Square matrices as a product of elementary matrices,

Question

I am trying to prove det(A) = det($A^T$), starting with the idea that every square matrix is the product of elementary matrices.

Is this true, even for the non-invertible square matrices?

So, I'd like to start with the identity matrix and multiply it with elementary matrices until I get my desired matrix. Then use the fact that $(AB)^T$ = $B^T$$A^T$.

(The proof using the definition of determinant with the signum function and permutation stuff is a little difficult and not instructive at all, in my opinion.)

Thanks,

Answer 1

The elementary matrices are invertible, so any product of them is also invertible.

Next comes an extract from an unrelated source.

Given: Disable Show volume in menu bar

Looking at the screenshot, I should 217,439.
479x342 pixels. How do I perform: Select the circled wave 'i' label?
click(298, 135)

However, invertible matrices are dense in all matrices, and determinant and transpose are continuous, so if you can prove that $\det(A) = \det(A^T)$ for invertible matrices, it follows that this is true for all matrices.

Answer 2

@Robert Israel is right that the usual elementary matrices are all invertible, and hence that products of them all have nonzero determinant.

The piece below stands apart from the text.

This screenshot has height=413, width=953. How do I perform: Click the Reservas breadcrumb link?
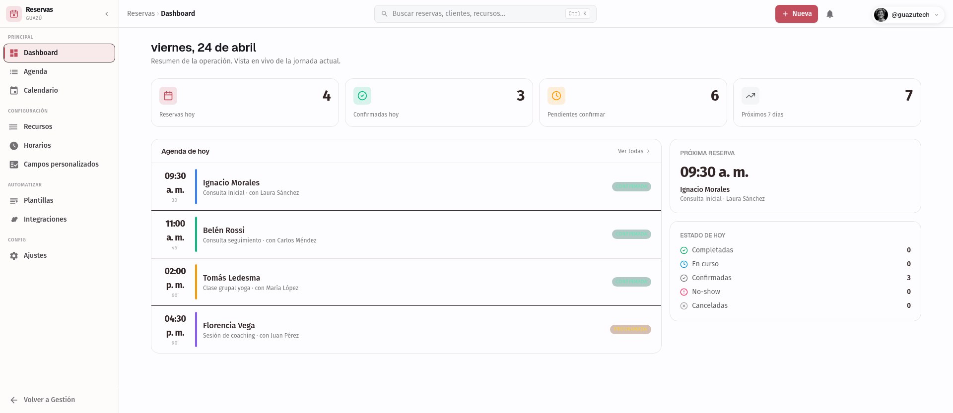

But if you augment the set of elementary matrices with ones that allow you to multiply a row (or column) by zero, then you can create every matrix from (enlarged) elementary operations on the identity; if you show this, then you've got a proof.

Showing that every mat arises from a product of ordinary elementary matrices and these new ones that allow multiplication by zero in some row or column...is not so bad. If you do ordinary Gaussian elimination, each step corresponds to an (ordinary) elementary matrix multiply. If you get to the point where you've got a missing pivot, as in

1 * * * * 
0 0 * * *
0 0 * * *
0 0 * * *
0 0 * * *

you should put the next pivot on the diagonal, as in

1 * * * * 
0 0 * * *
0 0 1 * *
0 0 * * *
0 0 * * *

and then use it to clear out entries above and below, to get

1 * 0 * * 
0 0 0 * *
0 0 1 * *
0 0 0 * *
0 0 0 * *

You'll then end up with some zero-rows, which can be created from the identity by mutiplication by the "new" elementary ops.